コンロのガスの噴出口のすぐわきの、火があたる部分に、小さなアンテナのようなものが立っていて、それが「ふきこぼれ安全装置」だそうです。火にかけたみそ汁がふきこぼれて、ガスの火を消してしまい、そのままガスは漏れつづける、というまずい事態を回避してくれるのがこの安全装置で、これが濡れると、自動的にガスが止まる仕組みになっいる、というすぐれものなのでした。ちなみに、うちでは、みそ汁のふきこぼれなどしょっちゅうです。
「そうだったのかぁ」
自分はこんなものがあったのをはじめて知りました。敏感な装置なので、硬いものをぶつけたりしないでください、と書かれてありました。

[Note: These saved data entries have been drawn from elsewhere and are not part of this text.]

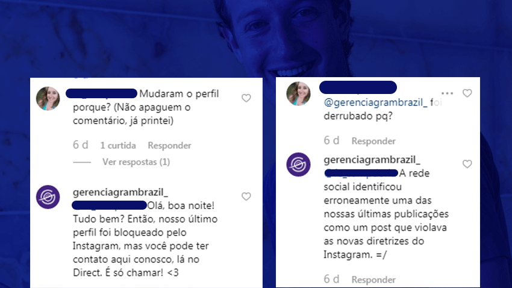Like the 'Mudaram o perfil porque?' comment

(246, 98)
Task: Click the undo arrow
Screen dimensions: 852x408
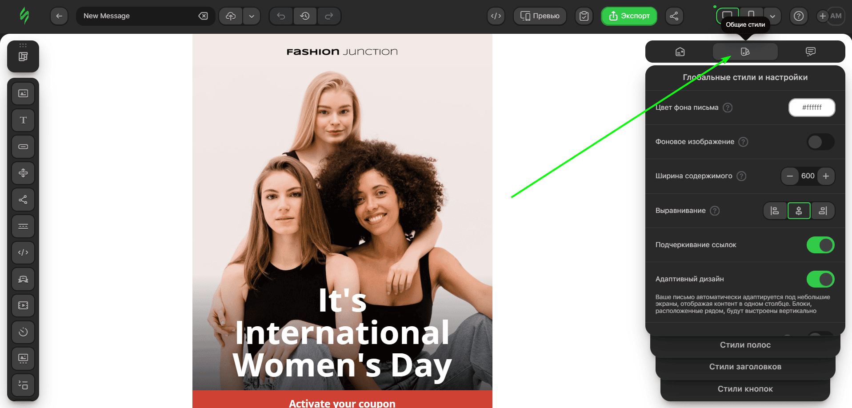Action: (281, 16)
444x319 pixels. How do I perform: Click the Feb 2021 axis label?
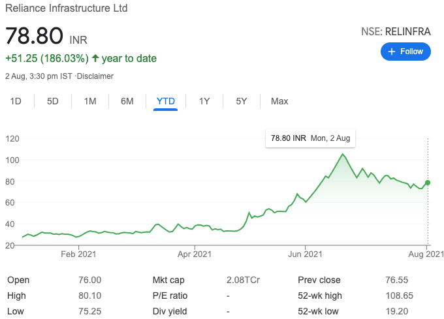point(78,254)
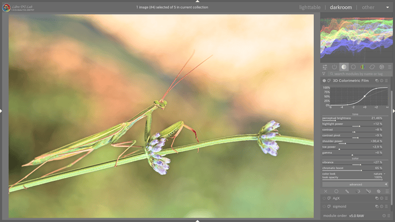This screenshot has height=222, width=395.
Task: Select the drawn mask pencil icon
Action: point(347,191)
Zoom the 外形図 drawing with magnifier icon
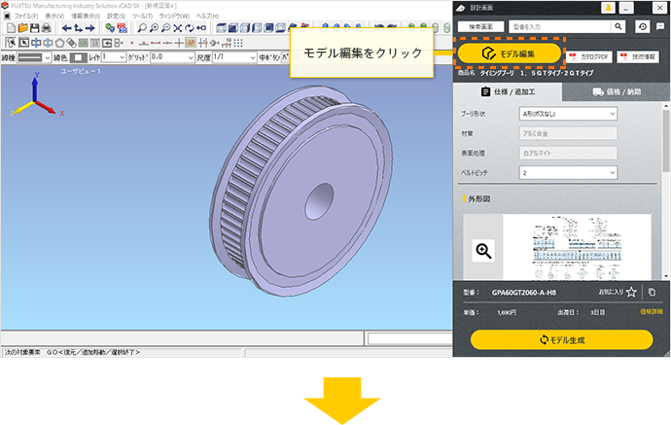 tap(482, 251)
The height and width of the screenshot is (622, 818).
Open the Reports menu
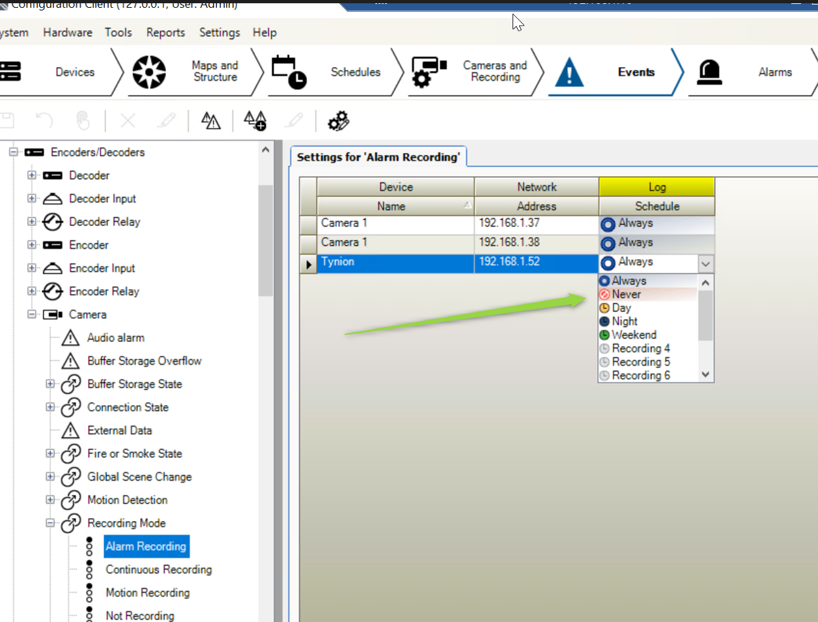pos(165,33)
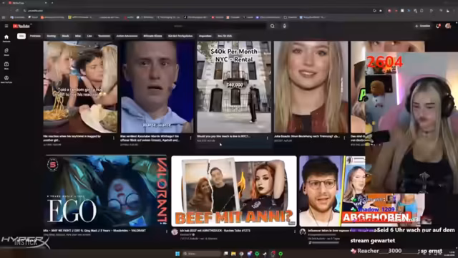Open the account avatar menu
This screenshot has width=458, height=258.
click(448, 26)

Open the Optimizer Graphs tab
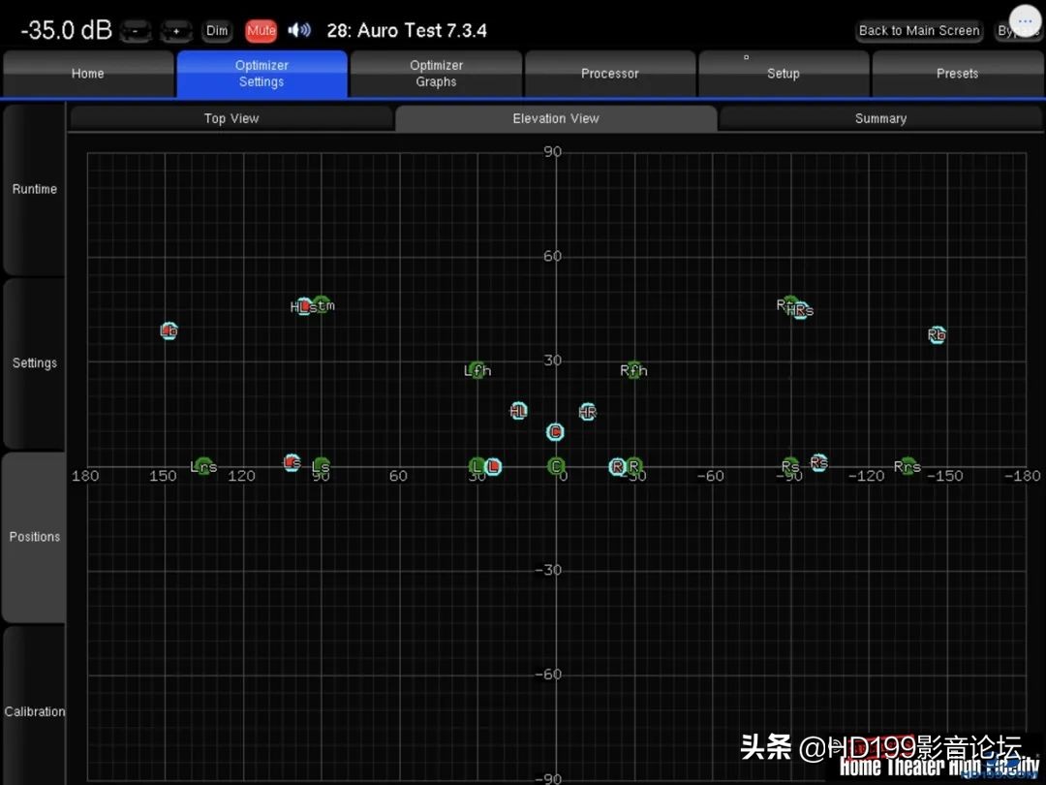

そのアンテナのような安全装置は、濡れてはいませんでしたが、だいぶ汚れていました。何十回というふきこぼれにあいながらも、一度も掃除してもらったことのない不遇な境遇に文句ひとつ言わずに過ごしてきた哀れさがしのばれました。
「ごめんね、放っておいて」
ティッシュでその部分をふいてから、あらためて点火スイッチを押してみると、ちゃんと火がつきました。長いあいだ、ずっとふきこぼれ状態が続いていたわけです、この安全装置側から言わせれば。
やみくもにこちらの要望ばかりを訴えるのでなく、やっぱり相手の立場に立ってものを考えてみる、それで話しあってみる、ということが大事なのだろうなあ、と、昨今の韓国、中国との領土問題をみるにつけ、考えさせられるわけです。